That is the conclusion of research by Daniele Fanelli, a Leverhulme early-career fellow in science, technology and innovation studies and John Ioannidis, C. F. Rehnborg professor in disease prevention at Stanford University.
The researchers looked at nearly 1,200 studies in health-related fields which were combined into 82 meta-analyses published between 2009 and 2012.
Their findings confirm earlier suspicions that studies based on behavioural, as opposed to physiological, data are more inclined to report “extreme effects”.
This is assessed according to the extent to which each paper’s reported results deviated significantly from the size of effect reported in the meta-analysis, which the researchers assume “should approximate the true effect that primary studies were trying to measure”.

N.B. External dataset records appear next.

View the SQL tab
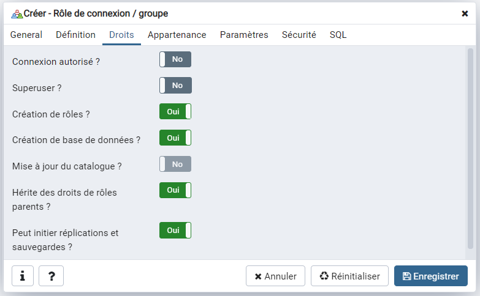The width and height of the screenshot is (480, 296). [338, 35]
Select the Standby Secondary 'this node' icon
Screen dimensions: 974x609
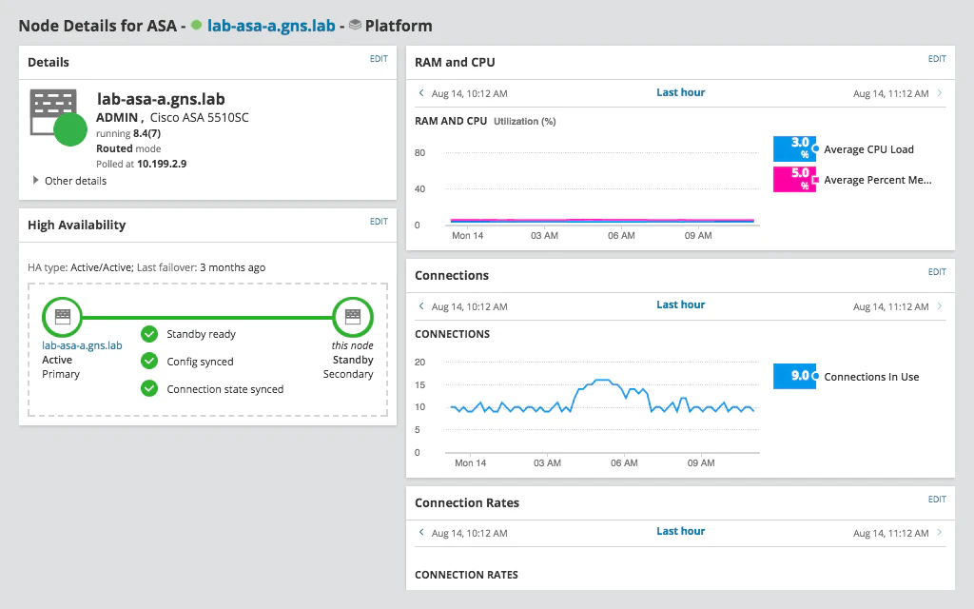point(353,317)
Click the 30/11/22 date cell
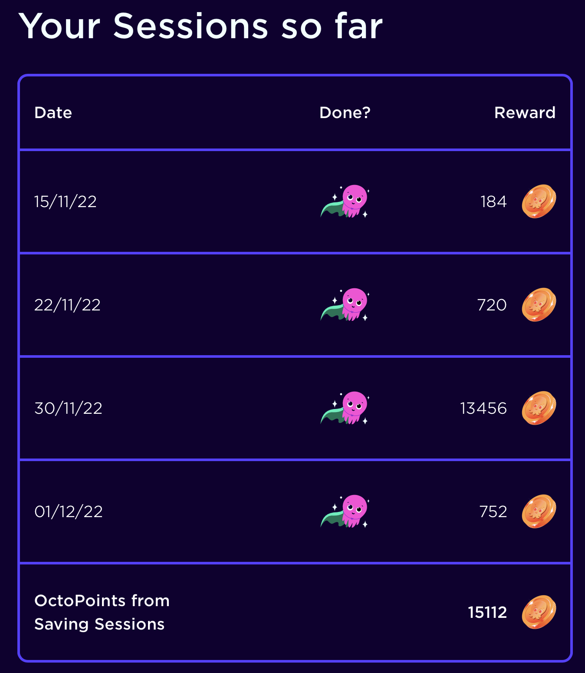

The paper, US studies may overestimate effect sizes in softer research, published in Proceedings of the National Academy of Sciences of the United States of America, does not report the same effect in non-behavioural research.

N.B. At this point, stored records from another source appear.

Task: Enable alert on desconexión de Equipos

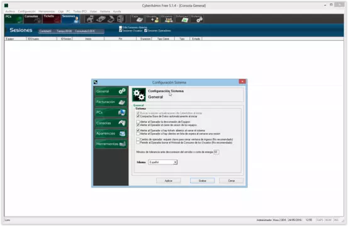Action: tap(138, 122)
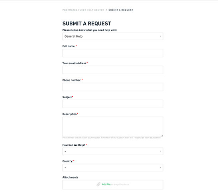Focus the Phone number input field
The width and height of the screenshot is (218, 194).
point(113,87)
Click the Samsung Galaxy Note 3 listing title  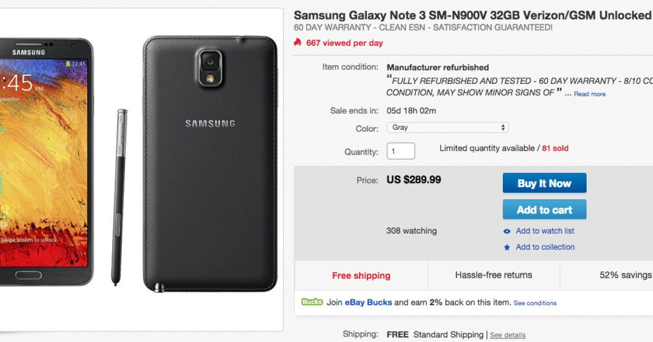click(x=472, y=15)
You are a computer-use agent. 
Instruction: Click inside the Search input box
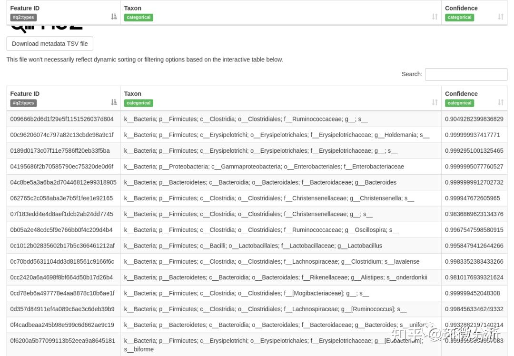tap(465, 74)
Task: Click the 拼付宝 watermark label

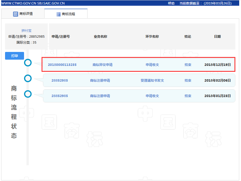Action: (x=26, y=31)
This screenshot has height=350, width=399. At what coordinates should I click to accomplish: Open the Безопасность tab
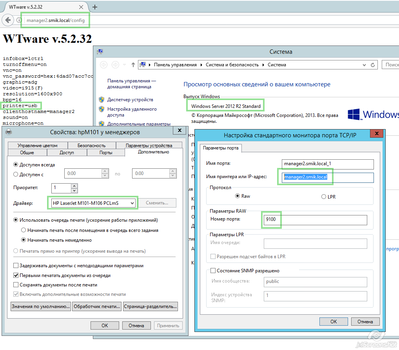91,145
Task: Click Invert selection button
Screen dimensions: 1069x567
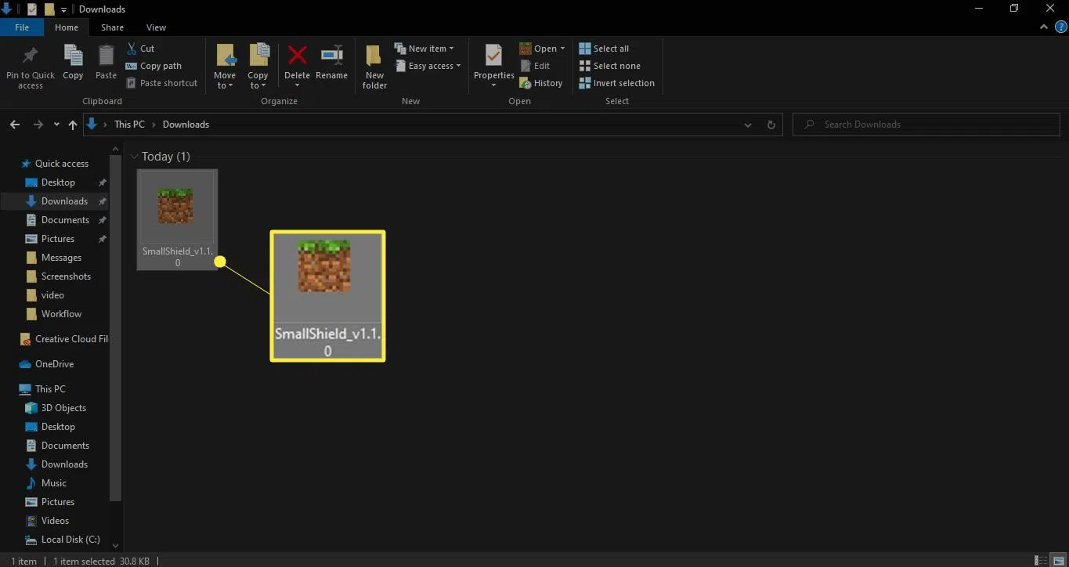Action: point(616,83)
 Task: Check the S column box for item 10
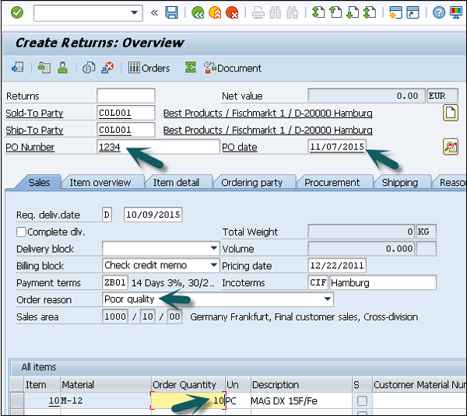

The authors suggest the exaggeration of results is particularly rife in behavioural studies due to the field’s complexity and its lack of consensus over the correct methodological approaches.
“When choices are less rigidly determined by theory, they are more likely to be influenced, consciously or unconsciously, by scientists’ own beliefs, expectations, and wishes, and the most basic scientific desire is that of producing an important research finding,” the paper says.
The authors find that the tendency to exaggeration was particularly prevalent in US-based studies, which were also more likely to deviate in the direction predicted by the paper’s hypothesis.
They suggest this is explained by “the fact that researchers in the US have been exposed for a longer time than those in other countries to an unfortunate combination of pressures to publish and winner-takes-all system of rewards.
“This condition is believed to push researchers into either producing many results and then only publishing the most impressive ones, or to make the best of what they got by making them seem as important as possible, through post hoc analyses, rehypothesising, and other more or less questionable practices.”